Why does it matter, you ask? Think about it. Every writer wants to work with an intelligent, open-minded editor, who can appreciate and form unique expressions, same as they ask of them. Seriously, as a writer you can’t get away with using hackneyed words like plethora, impactful, and no-brainer — unless you’re a sports announcer, which you ARE NOT.
It’s like—literally—unbelievably basically so absolutely not totally AWESOME.
Or compelling (ugh).
One of my favorite rejection letters goes something like this: “Thank you for submitting Honking Donkeys, which we loved! Someday we plan to read it.” I like it because it’s both funny and true.
I receive and write rejection letters at Publerati (which Word wants so badly to re-spell as Puberty). Writing them isn’t easy and evaluating subjective works of fiction is especially difficult. But I know most editors understand there are common problems facing writers, and pointing these out via a standardized rejection letter might serve everyone better.
For instance, most submissions I read are reminiscent of some popular book already done better than anyone else is ever going to do again. Why bother? So try and write something unique to you. Do you have a voice of your own? Can you develop one with work and time?

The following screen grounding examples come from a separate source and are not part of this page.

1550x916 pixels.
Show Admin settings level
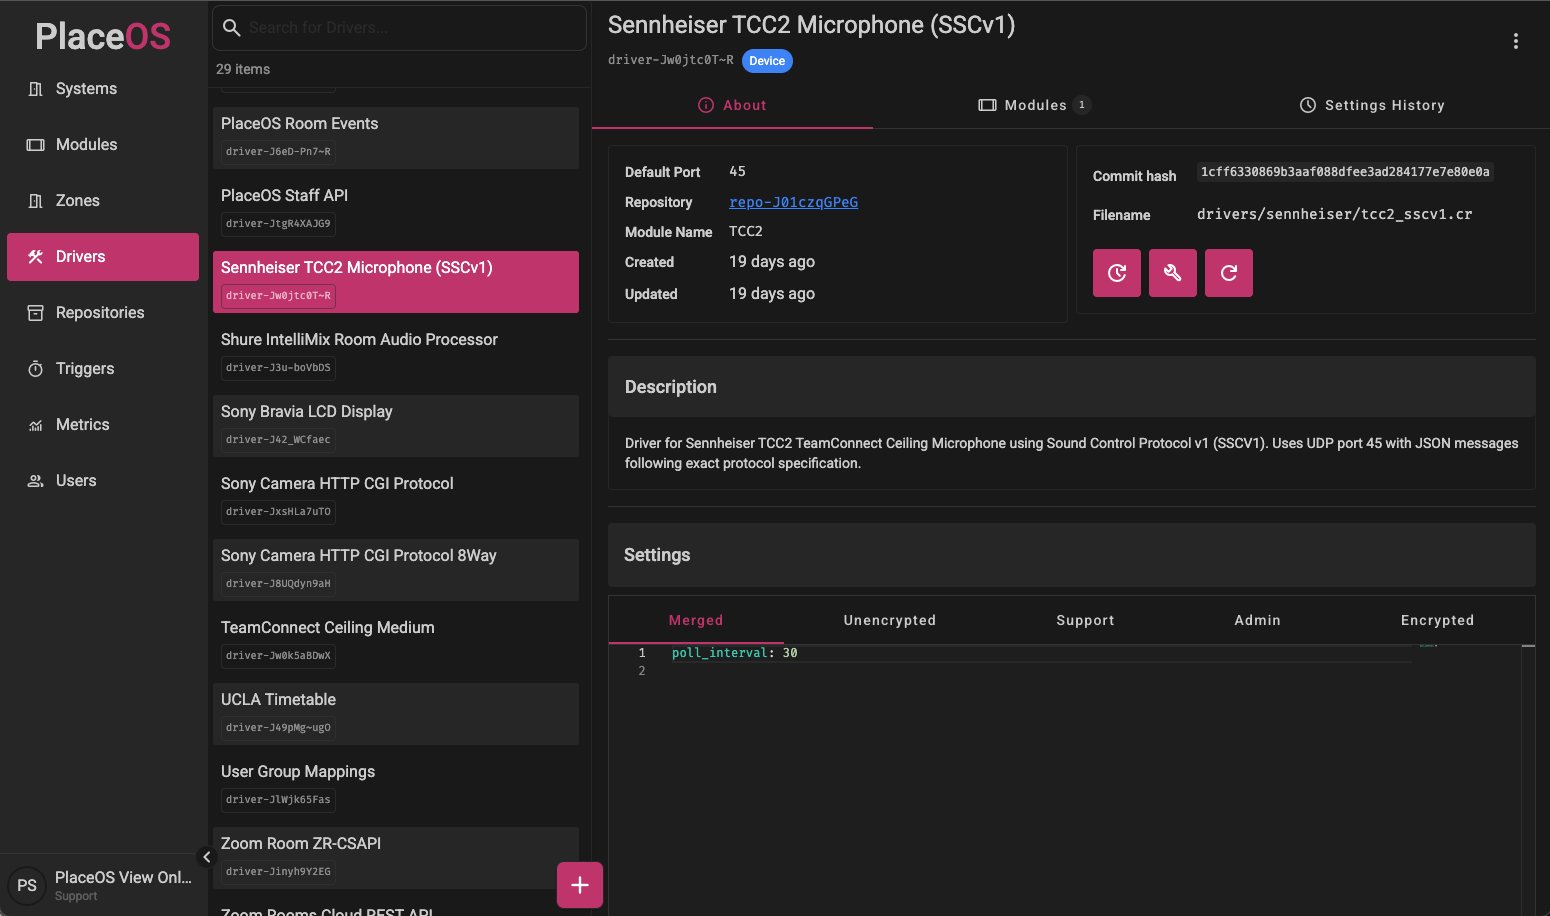(1257, 620)
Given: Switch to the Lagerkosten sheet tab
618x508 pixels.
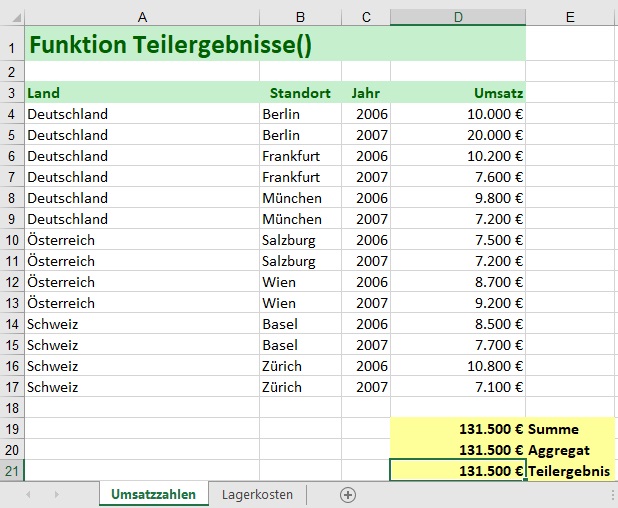Looking at the screenshot, I should 260,495.

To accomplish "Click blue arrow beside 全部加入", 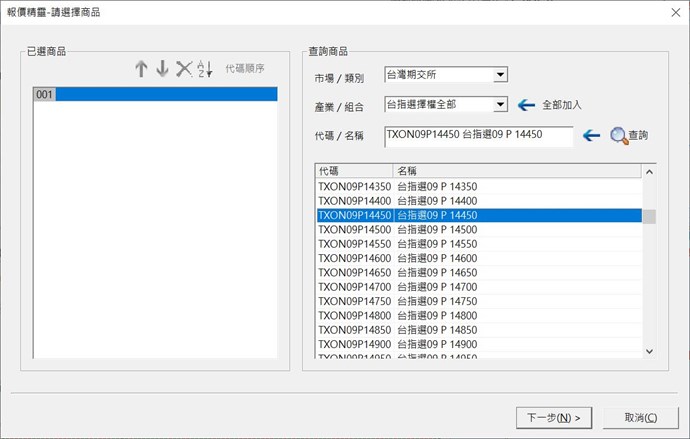I will (527, 105).
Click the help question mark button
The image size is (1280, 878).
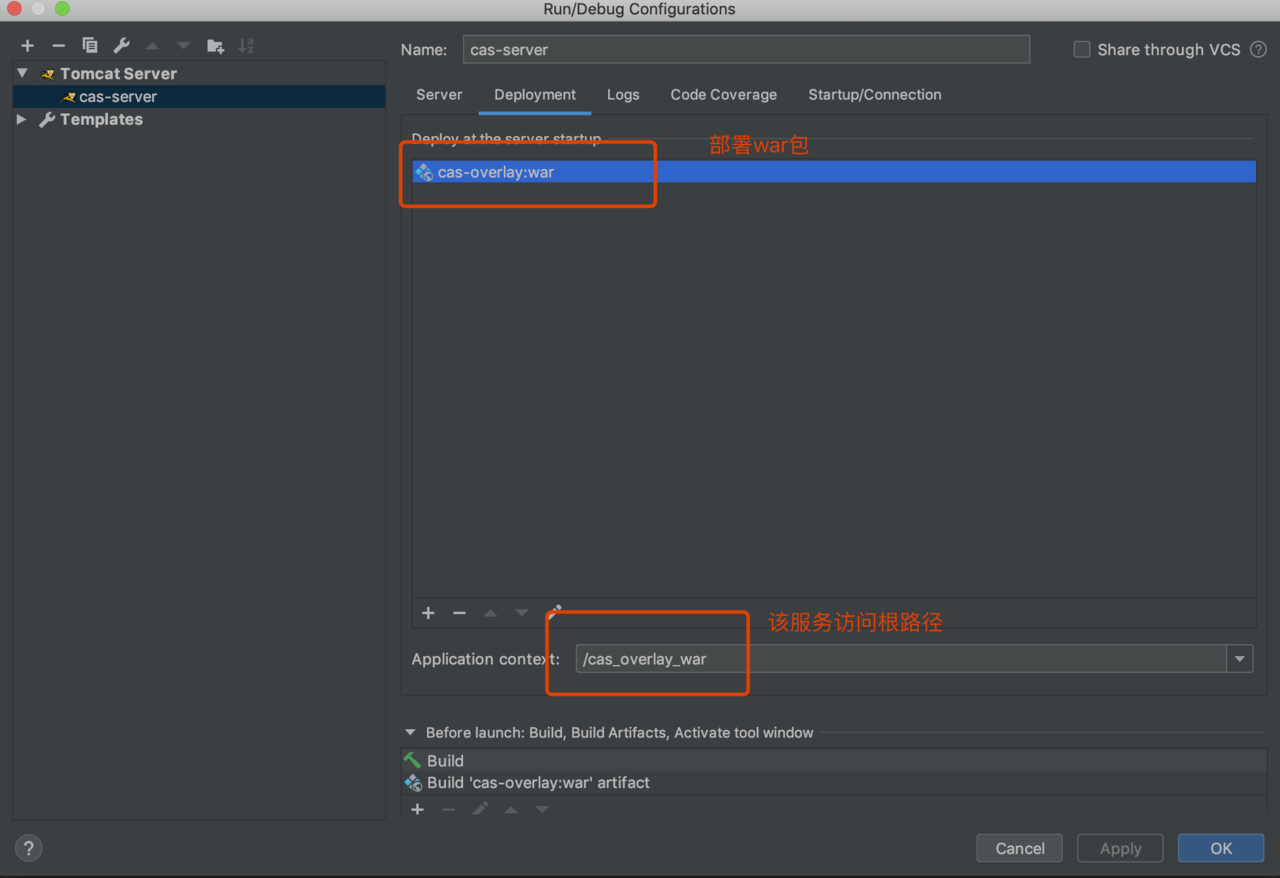pos(29,848)
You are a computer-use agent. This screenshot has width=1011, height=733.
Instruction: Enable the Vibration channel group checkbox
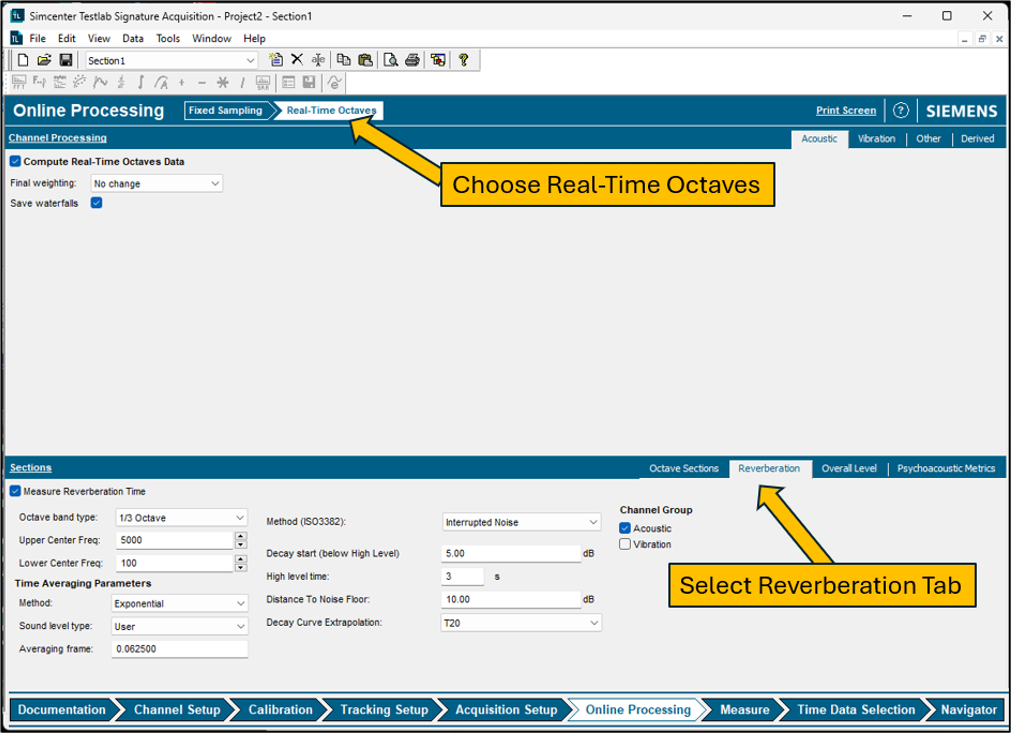pyautogui.click(x=625, y=544)
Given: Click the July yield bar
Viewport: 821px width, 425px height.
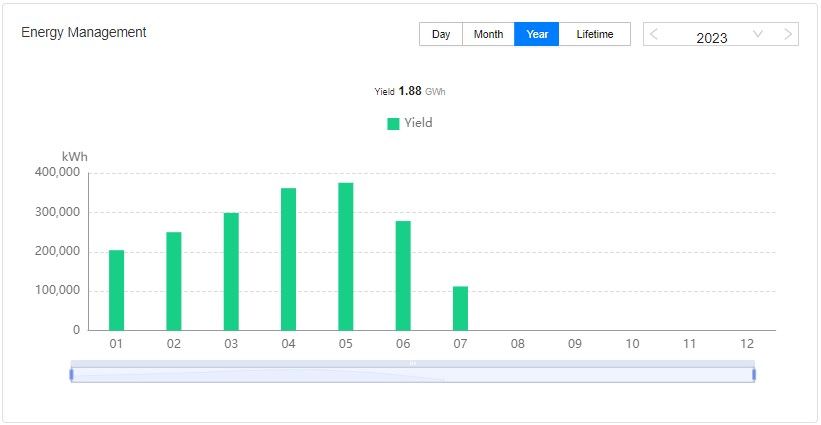Looking at the screenshot, I should click(x=460, y=308).

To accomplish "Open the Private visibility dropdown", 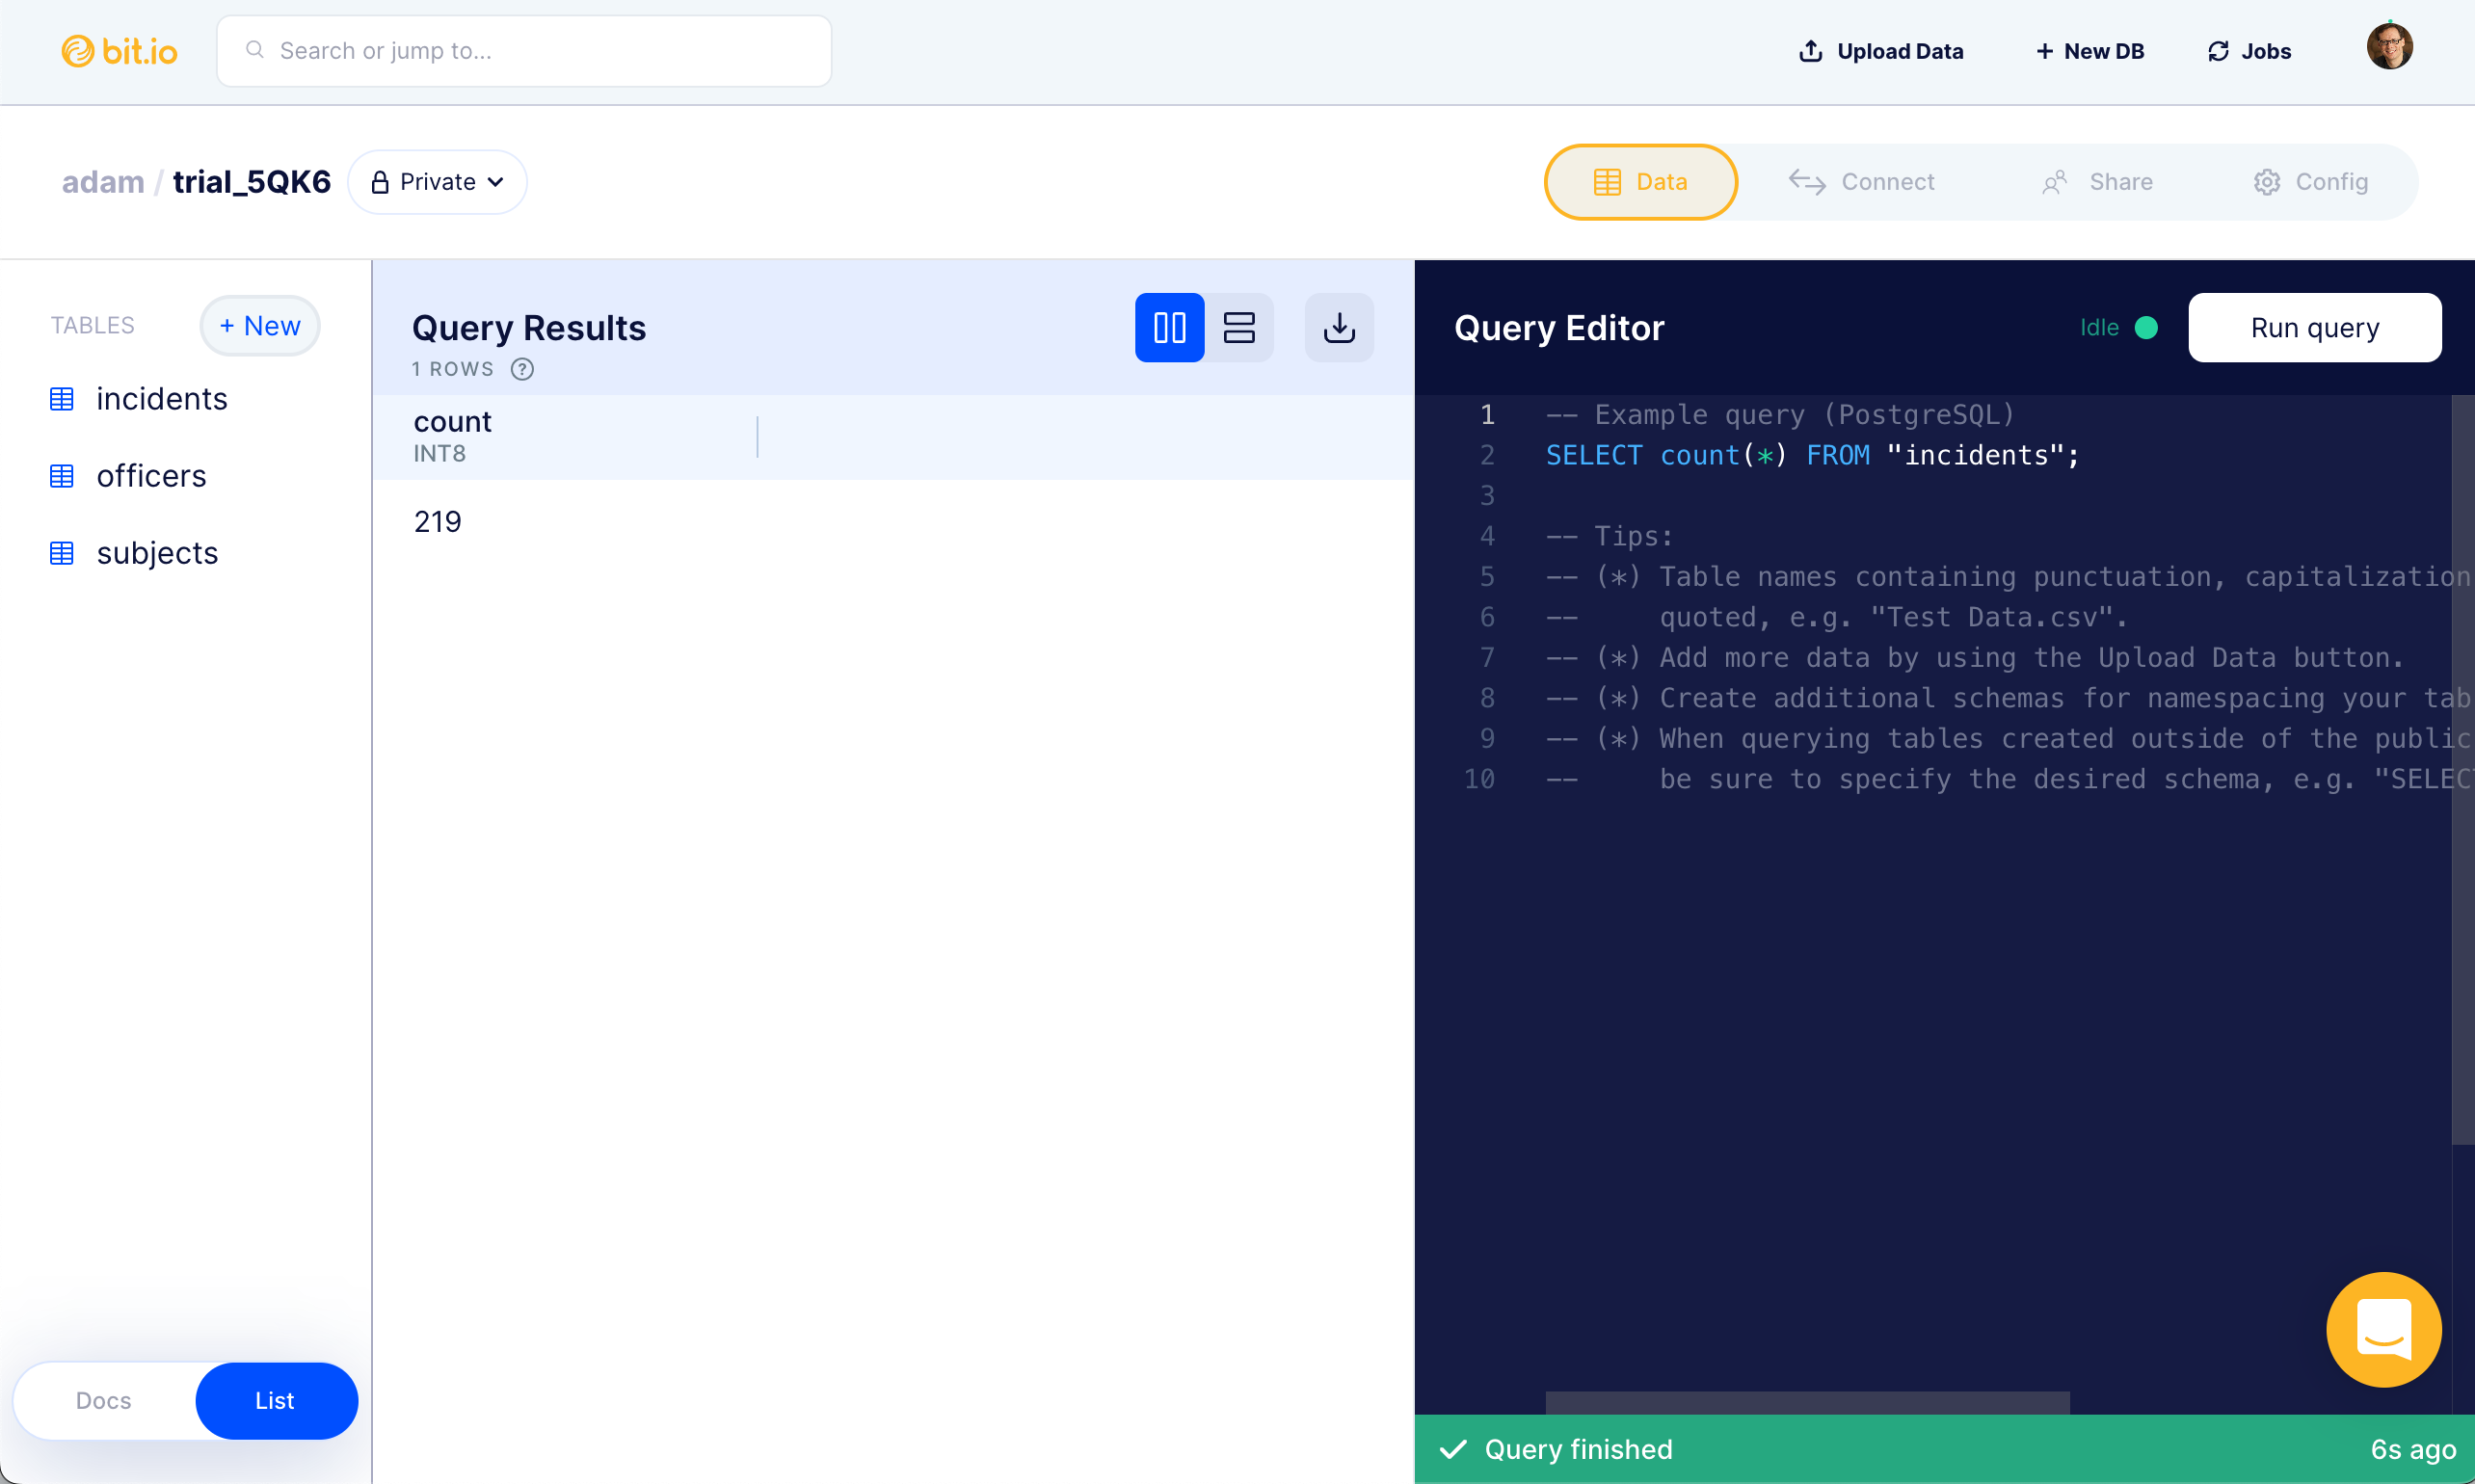I will 437,181.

Only the best writers are able to come up with metaphors that stand out from the crowd. As seen by the recovering alcoholic gazing at the ocean: “The sea looked like a giant Tom Collins.”
There are many common areas for improvement for writers, so at least offer some meaningful help.
Instead of pelting writers with a million hopeless alases, put together a helpful form rejection letter for each category you publish and send that instead. And whatever you do, don’t let your occasional personalized rejection letter make you sound like an antiquated stiff perched upon a high horse snoozing beneath a mahogany desk.